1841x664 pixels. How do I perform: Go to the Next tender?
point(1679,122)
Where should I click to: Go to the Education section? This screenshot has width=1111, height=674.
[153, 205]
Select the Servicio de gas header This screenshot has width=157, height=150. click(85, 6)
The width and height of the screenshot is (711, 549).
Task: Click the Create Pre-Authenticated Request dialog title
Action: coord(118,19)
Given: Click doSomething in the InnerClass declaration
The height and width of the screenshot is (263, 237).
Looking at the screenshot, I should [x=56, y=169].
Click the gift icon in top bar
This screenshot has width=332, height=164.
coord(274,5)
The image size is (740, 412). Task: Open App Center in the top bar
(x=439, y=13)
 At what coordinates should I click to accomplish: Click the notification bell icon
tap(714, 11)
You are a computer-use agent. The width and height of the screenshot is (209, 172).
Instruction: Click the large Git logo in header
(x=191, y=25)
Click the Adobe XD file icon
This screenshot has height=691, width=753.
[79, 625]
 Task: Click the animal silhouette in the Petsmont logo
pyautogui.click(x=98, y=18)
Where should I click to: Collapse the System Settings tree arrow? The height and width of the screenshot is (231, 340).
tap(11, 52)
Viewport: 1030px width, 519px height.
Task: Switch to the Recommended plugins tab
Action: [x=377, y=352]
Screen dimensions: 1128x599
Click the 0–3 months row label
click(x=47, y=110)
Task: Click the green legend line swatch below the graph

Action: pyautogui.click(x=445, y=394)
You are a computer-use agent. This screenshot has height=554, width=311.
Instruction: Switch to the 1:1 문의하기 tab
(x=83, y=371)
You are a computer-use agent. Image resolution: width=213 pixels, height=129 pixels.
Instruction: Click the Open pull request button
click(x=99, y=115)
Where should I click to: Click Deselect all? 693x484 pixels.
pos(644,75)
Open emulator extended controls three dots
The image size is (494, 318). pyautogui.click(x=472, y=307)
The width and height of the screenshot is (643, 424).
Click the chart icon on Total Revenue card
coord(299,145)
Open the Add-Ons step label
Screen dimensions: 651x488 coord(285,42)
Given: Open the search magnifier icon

+ + + + + + +

WHAT IS NEEDED>
Retype the data from the line with "You are a computer-use agent. The" through the end of the data, both ends included.

WORKED ANSWER>
You are a computer-use agent. The width and height of the screenshot is (209, 172).
Instruction: Click the large Git logo in header
(x=191, y=25)
Click the Adobe XD file icon
This screenshot has height=691, width=753.
[79, 625]
 Task: Click the animal silhouette in the Petsmont logo
pyautogui.click(x=98, y=18)
Where should I click to: Collapse the System Settings tree arrow? The height and width of the screenshot is (231, 340).
tap(11, 52)
Viewport: 1030px width, 519px height.
Task: Switch to the Recommended plugins tab
Action: [x=377, y=352]
Screen dimensions: 1128x599
Click the 0–3 months row label
click(x=47, y=110)
Task: Click the green legend line swatch below the graph

Action: pyautogui.click(x=445, y=394)
You are a computer-use agent. This screenshot has height=554, width=311.
Instruction: Switch to the 1:1 문의하기 tab
(x=83, y=371)
You are a computer-use agent. Image resolution: width=213 pixels, height=129 pixels.
Instruction: Click the Open pull request button
click(x=99, y=115)
Where should I click to: Click Deselect all? 693x484 pixels.
pos(644,75)
Open emulator extended controls three dots
The image size is (494, 318). pyautogui.click(x=472, y=307)
The width and height of the screenshot is (643, 424).
Click the chart icon on Total Revenue card
coord(299,145)
Open the Add-Ons step label
Screen dimensions: 651x488 coord(285,42)
Given: Open the search magnifier icon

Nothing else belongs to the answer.